▶ [EXERCISE AIM]: Word for word, please restate the lines from the beginning of the data through the line in which "Given: Open the Consumption" appears.

▶ [RECORD EXCERPTS]:
*-*-*

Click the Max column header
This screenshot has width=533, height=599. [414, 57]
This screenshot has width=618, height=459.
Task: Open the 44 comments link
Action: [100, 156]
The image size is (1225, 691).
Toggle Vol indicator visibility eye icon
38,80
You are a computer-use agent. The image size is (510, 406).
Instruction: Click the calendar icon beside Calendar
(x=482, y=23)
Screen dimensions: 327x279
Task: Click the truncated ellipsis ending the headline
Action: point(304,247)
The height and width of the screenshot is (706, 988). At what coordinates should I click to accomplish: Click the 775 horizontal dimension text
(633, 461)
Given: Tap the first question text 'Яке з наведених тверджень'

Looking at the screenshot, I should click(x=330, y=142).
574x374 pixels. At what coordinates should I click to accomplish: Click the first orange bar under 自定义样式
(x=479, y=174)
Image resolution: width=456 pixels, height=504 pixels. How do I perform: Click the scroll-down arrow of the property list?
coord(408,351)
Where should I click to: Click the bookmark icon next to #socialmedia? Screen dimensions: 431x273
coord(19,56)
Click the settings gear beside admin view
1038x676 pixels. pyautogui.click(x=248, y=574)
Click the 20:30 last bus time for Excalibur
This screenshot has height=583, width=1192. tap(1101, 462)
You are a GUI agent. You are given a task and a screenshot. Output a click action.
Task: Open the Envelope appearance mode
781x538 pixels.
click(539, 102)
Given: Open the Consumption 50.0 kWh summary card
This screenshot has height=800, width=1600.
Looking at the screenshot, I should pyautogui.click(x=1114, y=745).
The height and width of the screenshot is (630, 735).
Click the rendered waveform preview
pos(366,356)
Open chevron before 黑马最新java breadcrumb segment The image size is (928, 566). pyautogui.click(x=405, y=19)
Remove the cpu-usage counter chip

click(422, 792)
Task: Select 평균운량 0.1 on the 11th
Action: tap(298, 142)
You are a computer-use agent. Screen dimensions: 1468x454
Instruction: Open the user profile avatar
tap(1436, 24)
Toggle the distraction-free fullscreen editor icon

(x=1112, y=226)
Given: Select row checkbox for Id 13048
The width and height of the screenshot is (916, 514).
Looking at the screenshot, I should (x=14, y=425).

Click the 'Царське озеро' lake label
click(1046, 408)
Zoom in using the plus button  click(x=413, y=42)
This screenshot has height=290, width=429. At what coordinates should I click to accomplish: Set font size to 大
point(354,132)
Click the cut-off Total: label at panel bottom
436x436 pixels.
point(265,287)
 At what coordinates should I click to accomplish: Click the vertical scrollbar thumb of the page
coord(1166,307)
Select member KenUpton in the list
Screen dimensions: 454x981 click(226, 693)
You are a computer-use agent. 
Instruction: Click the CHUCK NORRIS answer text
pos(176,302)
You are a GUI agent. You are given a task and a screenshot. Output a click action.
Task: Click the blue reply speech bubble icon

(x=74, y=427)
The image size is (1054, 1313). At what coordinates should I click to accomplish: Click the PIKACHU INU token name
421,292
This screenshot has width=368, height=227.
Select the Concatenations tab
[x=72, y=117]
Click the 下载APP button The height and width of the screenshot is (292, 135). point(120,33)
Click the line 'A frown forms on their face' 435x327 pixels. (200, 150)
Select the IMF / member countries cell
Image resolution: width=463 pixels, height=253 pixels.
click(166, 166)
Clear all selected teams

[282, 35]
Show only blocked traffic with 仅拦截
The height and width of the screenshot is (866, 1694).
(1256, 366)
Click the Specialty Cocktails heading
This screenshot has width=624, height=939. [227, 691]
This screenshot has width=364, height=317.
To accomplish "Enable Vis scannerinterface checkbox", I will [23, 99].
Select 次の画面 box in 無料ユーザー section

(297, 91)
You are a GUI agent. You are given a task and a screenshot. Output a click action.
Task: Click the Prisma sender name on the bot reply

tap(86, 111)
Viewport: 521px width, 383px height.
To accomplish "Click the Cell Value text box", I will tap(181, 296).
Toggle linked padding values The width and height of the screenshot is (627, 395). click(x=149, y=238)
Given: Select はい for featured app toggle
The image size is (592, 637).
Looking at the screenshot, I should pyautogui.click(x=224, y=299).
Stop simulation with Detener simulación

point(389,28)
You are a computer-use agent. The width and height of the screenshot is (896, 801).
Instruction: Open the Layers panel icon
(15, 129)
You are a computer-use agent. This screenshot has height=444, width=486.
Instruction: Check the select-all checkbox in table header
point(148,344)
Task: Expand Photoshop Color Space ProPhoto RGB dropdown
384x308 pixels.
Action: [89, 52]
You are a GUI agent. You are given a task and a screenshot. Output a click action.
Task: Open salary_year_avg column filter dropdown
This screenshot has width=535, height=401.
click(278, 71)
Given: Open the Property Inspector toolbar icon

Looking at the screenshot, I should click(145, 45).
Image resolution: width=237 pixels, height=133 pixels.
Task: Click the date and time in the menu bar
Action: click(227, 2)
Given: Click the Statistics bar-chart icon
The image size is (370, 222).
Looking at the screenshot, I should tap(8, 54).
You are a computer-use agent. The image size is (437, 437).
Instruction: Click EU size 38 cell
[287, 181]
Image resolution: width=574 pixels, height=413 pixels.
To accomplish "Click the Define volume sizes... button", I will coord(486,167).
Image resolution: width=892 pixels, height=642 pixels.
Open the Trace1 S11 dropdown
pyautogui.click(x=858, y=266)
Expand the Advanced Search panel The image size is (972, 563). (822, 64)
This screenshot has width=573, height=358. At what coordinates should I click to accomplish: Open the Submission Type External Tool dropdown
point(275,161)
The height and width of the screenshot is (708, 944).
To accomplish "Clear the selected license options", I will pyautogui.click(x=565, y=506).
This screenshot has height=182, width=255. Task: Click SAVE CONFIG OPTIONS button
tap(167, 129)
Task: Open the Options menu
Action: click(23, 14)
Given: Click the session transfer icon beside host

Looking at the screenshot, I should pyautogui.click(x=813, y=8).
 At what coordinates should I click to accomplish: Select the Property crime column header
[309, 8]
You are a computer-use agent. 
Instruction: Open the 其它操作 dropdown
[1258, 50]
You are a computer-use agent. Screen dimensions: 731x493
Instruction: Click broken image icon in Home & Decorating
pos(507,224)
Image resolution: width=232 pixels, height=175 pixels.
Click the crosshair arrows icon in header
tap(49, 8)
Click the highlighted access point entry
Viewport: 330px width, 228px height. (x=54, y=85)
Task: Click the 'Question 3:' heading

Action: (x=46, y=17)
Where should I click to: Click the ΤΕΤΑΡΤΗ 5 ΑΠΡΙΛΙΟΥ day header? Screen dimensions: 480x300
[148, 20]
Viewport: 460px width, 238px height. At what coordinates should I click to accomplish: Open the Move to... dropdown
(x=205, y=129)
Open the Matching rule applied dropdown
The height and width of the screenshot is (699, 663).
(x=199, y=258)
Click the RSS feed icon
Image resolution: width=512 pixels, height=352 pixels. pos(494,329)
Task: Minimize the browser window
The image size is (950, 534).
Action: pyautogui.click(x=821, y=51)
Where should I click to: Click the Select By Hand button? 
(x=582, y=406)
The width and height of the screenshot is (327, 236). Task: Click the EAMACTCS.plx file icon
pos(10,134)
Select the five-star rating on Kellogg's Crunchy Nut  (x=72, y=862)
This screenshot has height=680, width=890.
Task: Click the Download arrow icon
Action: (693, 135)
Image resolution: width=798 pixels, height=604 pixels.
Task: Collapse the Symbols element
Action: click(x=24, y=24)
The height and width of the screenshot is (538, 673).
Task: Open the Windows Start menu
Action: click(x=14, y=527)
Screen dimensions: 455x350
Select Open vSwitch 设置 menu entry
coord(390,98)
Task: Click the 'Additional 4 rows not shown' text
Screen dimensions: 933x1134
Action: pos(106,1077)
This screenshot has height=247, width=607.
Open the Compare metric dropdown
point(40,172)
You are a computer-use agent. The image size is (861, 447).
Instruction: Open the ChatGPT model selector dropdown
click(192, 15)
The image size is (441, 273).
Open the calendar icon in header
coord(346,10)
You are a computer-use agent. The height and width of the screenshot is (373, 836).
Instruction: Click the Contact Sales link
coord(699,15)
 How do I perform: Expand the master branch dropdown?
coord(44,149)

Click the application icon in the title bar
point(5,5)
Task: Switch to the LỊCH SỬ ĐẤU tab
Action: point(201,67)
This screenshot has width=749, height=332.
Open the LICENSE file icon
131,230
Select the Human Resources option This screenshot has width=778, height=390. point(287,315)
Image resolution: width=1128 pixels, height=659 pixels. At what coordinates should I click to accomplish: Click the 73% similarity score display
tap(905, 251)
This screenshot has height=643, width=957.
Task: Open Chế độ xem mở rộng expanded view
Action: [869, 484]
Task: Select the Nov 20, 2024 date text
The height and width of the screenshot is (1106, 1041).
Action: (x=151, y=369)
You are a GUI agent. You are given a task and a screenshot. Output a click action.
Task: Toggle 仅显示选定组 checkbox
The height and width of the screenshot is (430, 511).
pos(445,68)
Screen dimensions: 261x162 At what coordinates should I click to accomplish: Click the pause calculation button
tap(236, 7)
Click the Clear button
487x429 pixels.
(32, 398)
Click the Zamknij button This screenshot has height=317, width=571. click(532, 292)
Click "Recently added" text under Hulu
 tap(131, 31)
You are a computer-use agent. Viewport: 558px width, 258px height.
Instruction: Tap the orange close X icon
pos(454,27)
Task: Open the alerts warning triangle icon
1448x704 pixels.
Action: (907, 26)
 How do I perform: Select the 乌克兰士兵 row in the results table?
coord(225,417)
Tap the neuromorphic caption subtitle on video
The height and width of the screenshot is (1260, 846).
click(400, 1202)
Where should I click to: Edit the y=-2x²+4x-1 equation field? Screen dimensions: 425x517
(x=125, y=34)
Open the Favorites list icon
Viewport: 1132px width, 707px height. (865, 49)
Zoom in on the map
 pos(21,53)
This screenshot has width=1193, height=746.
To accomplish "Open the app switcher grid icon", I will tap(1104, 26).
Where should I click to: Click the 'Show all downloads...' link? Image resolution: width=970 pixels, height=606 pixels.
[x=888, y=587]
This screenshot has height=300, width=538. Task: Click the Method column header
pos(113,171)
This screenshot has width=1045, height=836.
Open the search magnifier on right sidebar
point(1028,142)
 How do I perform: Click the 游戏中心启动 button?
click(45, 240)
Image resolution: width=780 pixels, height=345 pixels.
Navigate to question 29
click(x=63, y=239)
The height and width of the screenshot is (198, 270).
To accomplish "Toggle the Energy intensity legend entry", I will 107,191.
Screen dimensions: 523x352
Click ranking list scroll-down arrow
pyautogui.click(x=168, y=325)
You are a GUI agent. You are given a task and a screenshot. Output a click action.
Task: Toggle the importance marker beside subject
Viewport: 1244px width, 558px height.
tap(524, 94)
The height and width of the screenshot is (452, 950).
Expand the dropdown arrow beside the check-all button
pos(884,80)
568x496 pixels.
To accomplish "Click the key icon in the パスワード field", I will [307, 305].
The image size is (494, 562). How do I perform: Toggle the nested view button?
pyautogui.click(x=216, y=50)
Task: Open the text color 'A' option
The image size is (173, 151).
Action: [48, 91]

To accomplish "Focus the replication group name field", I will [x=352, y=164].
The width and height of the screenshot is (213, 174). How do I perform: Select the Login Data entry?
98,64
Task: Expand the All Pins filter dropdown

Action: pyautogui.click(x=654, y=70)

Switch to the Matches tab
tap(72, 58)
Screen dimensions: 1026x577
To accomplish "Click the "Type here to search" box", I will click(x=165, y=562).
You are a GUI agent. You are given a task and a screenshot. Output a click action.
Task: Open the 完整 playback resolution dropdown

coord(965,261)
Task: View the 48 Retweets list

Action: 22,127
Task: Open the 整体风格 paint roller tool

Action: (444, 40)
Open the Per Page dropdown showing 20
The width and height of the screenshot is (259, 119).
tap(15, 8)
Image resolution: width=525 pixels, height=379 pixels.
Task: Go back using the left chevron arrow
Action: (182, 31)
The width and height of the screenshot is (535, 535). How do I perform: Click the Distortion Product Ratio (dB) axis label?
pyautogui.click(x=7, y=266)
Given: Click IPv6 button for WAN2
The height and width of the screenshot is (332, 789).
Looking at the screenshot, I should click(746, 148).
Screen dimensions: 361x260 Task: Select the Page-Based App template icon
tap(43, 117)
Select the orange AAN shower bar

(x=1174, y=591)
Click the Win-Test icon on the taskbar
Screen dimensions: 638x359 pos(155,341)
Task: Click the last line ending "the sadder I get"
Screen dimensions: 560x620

*-*-*

▶ [SOLUTION FOR THIS EXERCISE]:
Click the Max column header
This screenshot has width=533, height=599. [414, 57]
This screenshot has width=618, height=459.
Task: Open the 44 comments link
Action: [100, 156]
The image size is (1225, 691).
Toggle Vol indicator visibility eye icon
38,80
You are a computer-use agent. The image size is (510, 406).
Instruction: Click the calendar icon beside Calendar
(x=482, y=23)
Screen dimensions: 327x279
Task: Click the truncated ellipsis ending the headline
Action: point(304,247)
The height and width of the screenshot is (706, 988). At what coordinates should I click to accomplish: Click the 775 horizontal dimension text
(633, 461)
Given: Tap the first question text 'Яке з наведених тверджень'

Looking at the screenshot, I should click(x=330, y=142).
574x374 pixels. At what coordinates should I click to accomplish: Click the first orange bar under 自定义样式
(x=479, y=174)
Image resolution: width=456 pixels, height=504 pixels. How do I perform: Click the scroll-down arrow of the property list?
coord(408,351)
Where should I click to: Click the bookmark icon next to #socialmedia? Screen dimensions: 431x273
coord(19,56)
Click the settings gear beside admin view
1038x676 pixels. pyautogui.click(x=248, y=574)
Click the 20:30 last bus time for Excalibur
This screenshot has height=583, width=1192. tap(1101, 462)
You are a GUI agent. You are given a task and a screenshot. Output a click action.
Task: Open the Envelope appearance mode
781x538 pixels.
click(539, 102)
Given: Open the Consumption 50.0 kWh summary card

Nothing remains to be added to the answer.